The third episode of ABC's "The Bachelor" continued the season's new style of embracing the humor along with the histrionics (often via some heavy-handed editing at the women's expense). For examples of this trend, see Ellen DeGeneres's recent season recap:
Is Chris Soules so boring that the producers' only recourse is to turn the show into an ongoing bloopers reel? Probably. Is it kind of uncool of them to caricature the women's poor drunken choices, their fashion faux pas and their displays of emotion with clever camera work and cruel cuts. Um, yeah. Is it still incredibly entertaining and addictive and we'll never be shamed into not watching? Of course! As always, we've sacrificed our own brain cells for your benefit. Behold, the best dating advice "The Bachelor" can give:
- It may be trendy, but clown-color lipstick is not a good choice if you're hoping for a late-date make-out sesh. We're all for men wearing make-up, but it's got to be their own choice.

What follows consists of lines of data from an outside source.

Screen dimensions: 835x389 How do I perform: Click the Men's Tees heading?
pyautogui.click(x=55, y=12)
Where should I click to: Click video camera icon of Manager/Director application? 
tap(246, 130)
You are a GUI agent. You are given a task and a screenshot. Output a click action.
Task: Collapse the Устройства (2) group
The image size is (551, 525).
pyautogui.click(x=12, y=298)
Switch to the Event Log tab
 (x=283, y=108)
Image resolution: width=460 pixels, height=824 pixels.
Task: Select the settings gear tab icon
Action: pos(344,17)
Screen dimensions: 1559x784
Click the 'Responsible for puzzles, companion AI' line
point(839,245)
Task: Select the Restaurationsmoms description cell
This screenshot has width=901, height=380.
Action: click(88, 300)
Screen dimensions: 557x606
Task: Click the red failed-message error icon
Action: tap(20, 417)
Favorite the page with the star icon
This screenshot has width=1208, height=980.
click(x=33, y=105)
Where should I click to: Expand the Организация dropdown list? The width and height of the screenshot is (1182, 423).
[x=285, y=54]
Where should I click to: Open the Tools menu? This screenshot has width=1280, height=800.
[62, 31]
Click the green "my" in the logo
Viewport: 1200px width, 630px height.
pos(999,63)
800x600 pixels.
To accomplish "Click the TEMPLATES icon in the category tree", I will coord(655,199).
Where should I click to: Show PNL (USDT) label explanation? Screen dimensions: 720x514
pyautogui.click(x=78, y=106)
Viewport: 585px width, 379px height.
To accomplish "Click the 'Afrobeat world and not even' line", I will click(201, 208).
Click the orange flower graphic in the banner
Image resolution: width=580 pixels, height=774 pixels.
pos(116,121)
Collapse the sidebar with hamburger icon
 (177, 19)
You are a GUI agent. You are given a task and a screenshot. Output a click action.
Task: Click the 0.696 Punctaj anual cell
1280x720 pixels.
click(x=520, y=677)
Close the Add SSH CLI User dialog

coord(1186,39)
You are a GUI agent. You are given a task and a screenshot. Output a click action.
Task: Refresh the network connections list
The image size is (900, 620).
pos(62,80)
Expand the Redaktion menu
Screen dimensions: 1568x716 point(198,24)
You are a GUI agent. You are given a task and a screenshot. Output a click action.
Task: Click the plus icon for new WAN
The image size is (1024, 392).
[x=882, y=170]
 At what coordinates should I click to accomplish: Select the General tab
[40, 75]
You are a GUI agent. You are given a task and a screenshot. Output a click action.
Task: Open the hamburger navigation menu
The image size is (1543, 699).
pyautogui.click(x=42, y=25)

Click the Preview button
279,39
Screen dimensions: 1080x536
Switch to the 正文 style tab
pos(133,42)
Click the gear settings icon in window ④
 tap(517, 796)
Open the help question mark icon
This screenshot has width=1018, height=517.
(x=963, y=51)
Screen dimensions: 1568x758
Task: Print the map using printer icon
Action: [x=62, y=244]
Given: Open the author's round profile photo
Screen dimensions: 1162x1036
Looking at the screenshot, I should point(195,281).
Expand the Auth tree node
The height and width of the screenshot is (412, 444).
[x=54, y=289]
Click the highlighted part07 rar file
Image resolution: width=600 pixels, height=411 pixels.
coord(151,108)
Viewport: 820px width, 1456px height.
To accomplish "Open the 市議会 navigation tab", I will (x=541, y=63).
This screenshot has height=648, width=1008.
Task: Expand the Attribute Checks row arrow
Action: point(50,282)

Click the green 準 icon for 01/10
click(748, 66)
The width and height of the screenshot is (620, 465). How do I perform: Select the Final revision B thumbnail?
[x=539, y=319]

You don't have to pretend to be the "cool girl," as defined by Gillian Flynn in "Gone Girl," in order to get the guy:
Being the Cool Girl means I am a hot, brilliant, funny woman who adores football, poker, dirty jokes and burping, who plays video games, drinks cheap beer, loves threesomes and anal sex, and jams hot dogs and hamburgers into her mouth like she's hosting the world's biggest culinary gang bang while somehow maintaining a size 2, because Cool Girls are above all hot. Hot and understanding. Cool Girls never get angry; they only smile in a chagrined, loving manner and let their men do whatever they want. Go ahead, shit on me, I don't mind, I'm the Cool Girl... Men actually think this girl exists.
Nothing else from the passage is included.